Writing in EMBO Journal (21, 6225–6235; 2002), Isabel García-Cao et al. provide further support for this idea. The authors have generated mice that carry an extra, fully functional copy of the p53 gene, as seen in the image here, which shows the two normal (wild-type) p53 genes plus the extra one (the transgene) as bright dots on the blue-coloured chromosomes. These 'super-p53 mice' display an enhanced response to DNA damage. Remarkably, the animals are also less susceptible to spontaneous or carcinogen-induced tumour formation than their wild-type counterparts. These results are consistent with a report earlier this year by Stuart D. Tyner et al. (Nature 415, 45–53; 2002), which described mice carrying a truncated form of p53 that appeared to increase the activity of wild-type p53. Like the super-p53 mice, these animals were substantially protected against cancer.

Unexpectedly, however, the study by Tyner et al. suggested that preventing cancer by augmenting p53 activity may come at a price: mice carrying the truncated p53 mutant succumbed to premature ageing. This hinted that the mechanism used by p53 to protect against tumours may at the same time advance the ageing process. But in an interesting twist, García-Cao et al. now report that super-p53 mice have a normal lifespan, and show no evidence of early ageing.

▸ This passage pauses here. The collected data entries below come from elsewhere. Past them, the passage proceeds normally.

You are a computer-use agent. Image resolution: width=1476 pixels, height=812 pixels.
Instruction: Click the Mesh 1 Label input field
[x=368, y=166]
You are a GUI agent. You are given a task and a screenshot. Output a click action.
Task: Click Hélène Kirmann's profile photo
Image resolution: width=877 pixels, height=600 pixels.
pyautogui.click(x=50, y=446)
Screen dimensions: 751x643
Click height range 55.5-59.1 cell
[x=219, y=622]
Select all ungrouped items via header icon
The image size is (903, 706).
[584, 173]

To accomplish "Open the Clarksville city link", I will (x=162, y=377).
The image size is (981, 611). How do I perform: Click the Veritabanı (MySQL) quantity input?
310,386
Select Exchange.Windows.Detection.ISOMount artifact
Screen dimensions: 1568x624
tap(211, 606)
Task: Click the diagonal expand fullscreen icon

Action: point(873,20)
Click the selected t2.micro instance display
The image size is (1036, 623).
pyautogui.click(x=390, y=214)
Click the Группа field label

How can this difference be explained? One possibility is that in the mice expressing truncated p53, p53 activity is constitutively enhanced, which might accelerate ageing. In contrast, the extra copy of p53 in the super-p53 mice is subject to normal regulation, and basal levels of p53 activity are unaltered, suggesting that p53 activity is increased only when cells encounter stress.

Together, these studies offer the exciting prospect that using drugs to augment tumour-suppressor activity could help in cancer prevention. But the differences between the two results serve as a reminder: we need to learn a lot more about tumour-suppressor function and regulation to safeguard against any potentially harmful side-effects of this approach.